British cars in trouble
British Leyland has been subjected to the attentions of a succession of whizz kids, if that term can be applied to the ageing likes of Lords Stoke and Ryder. These men were said to be possessed of unnatural powers enabling them to tame the wildest ways of capitalism’s anarchy.

Well so far they have all failed, which has not deterred another candidate being pushed into the cage to see what he could do to put down the uncontrollable.

Michael Edwardes came to British Leyland with the reputation of a man who unfailingly organises profitable balance sheets. So when he found that BL is in such deep trouble he must have had problems, after all those nice things said about him in the newspapers, in admitting that it might be anything to do with him or with what he is trying to control.

Nobody could have been surprised when Edwardes decided that the real problem is with the workers at British Leyland who, as everyone knows, are a peculiarly lazy, unreliable and selfish lot. In fact there has been so much propaganda recently on those lines that the BL worker has become part of British capitalism’s folk mythology, a scapegoat for the system’s defects.

It should be noted, that so far Edwardes has confined his criticism of those who don’t work to exclude the most blatant examples of it — the capitalist class. Perhaps he is too well aware of who is employing him — and of what they expect him to say.

Behind the emotional smoke screen, the facts about the car industry are clear. Competition is fierce — and getting fiercer in this country, as more and more foreign vehicles challenge for a slice of the market. Where before there were a few Renaults and Volkswagens there are now many, as well as Japanese, Italian and even Russian cars.
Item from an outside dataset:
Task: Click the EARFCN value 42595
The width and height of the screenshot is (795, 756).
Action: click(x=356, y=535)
British Leyland invested a lot of money in its Marina model, which competes in the middle range where the pressure is particularly strong Cutting corners to keep costs down has resulted in a shoddy car, even by the standards of the car industry, and this also contributed to BLs sick joke image.
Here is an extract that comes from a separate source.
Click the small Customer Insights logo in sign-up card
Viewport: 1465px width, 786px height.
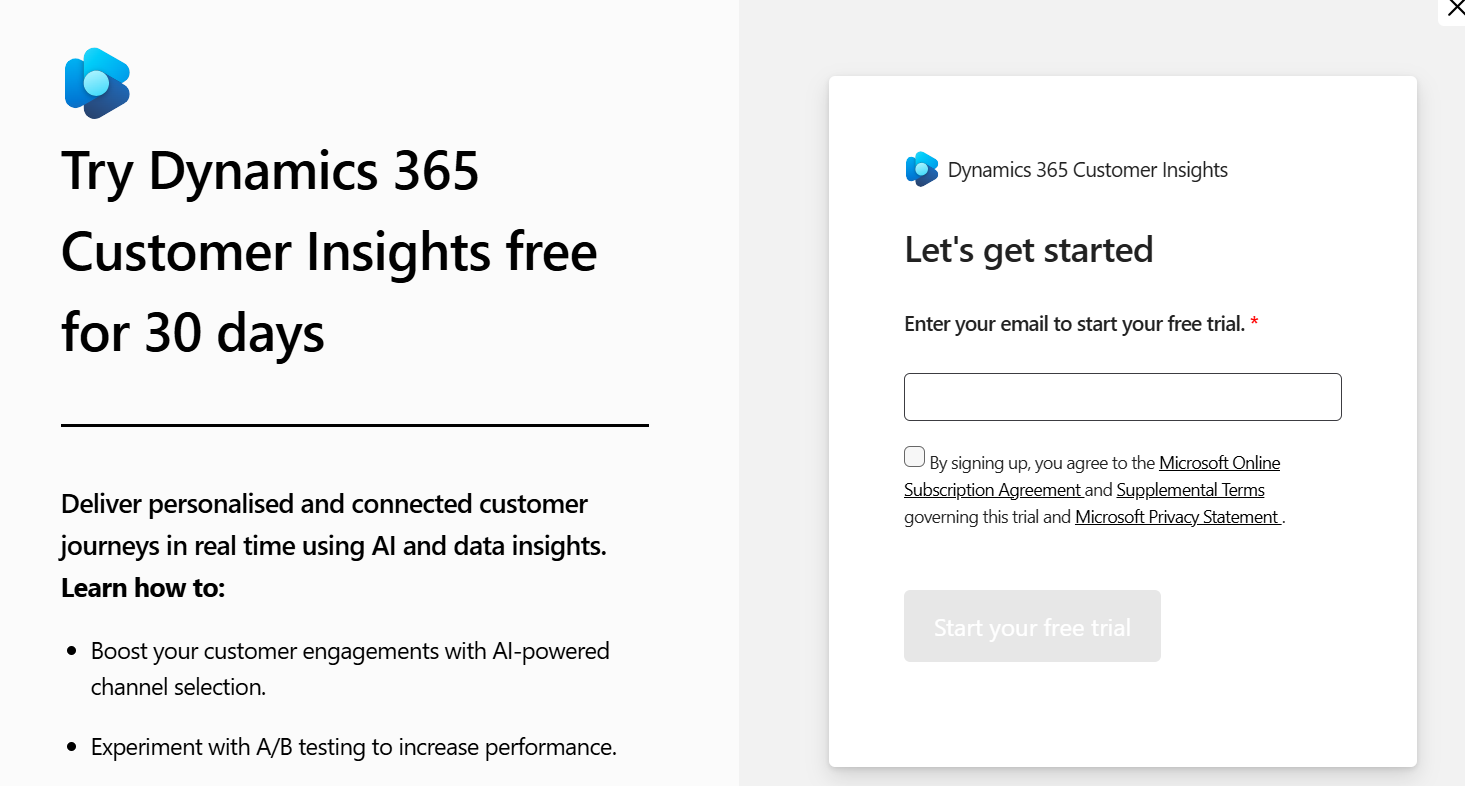point(922,169)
A typical mess of capitalism. But the answer does not lie in inveighing against the workers, who also compete for employment and for survival, but in an examination of the social system itself.

No vacancies
Not only do the workers (skilled tradesmen, foremen, shop-floor workers, managers) operate capitalist society, and produce and distribute its commodities, but they play a large part in enforcing the capitalist ethic. Many members of the working class never see a capitalist (unless perhaps on the telly, or getting into a taxi outside a London luxury hotel). The average youth is drilled into accepting the capitalist ethic (that is, it is right for the owning class to live in wealth without working, but it is wrong for the rest of us to live even in poverty without working) by other members of the working class: parents and relatives, teachers, journalists, policemen, workmates, civil servants, etc.

Almost certainly Stephen Dayus, the sixteen-year-old son of a Birmingham window cleaner, never met or spoke with a capitalist. Yet he was convinced of his own worthlessness when he left school and could not find a job. “He longed to be an electrician and wrote countless letters to employers. But in job-hungry Birmingham — where thousands of youngsters shared his plight — the reply was always the same: no vacancies” (Daily Express, 29.3.78.) Stephen probably did not realise that there are thousands of young people in this country at this moment who are not only not looking for employment, but would regard it as totally irrelevant. They will never have to “get a job”; they may sit on a few boards of directors in due course, but the nearest they will get to work will be to make sure that others are working in the enterprises they will inherit. All Stephen knew was what other members of the working class told him; that the was failing in his line of duty if he could not find an employer to make a profit out of him. “Finally, depressed by rejection and the jibes of luckier friends sixteen-year-old Stephen hanged himself”

No individual capitalist can be blamed for this tragic suicide. It is the capitalist system, with the loyal support and assistance of many deluded members of the working class, which killed Stephen Dayus.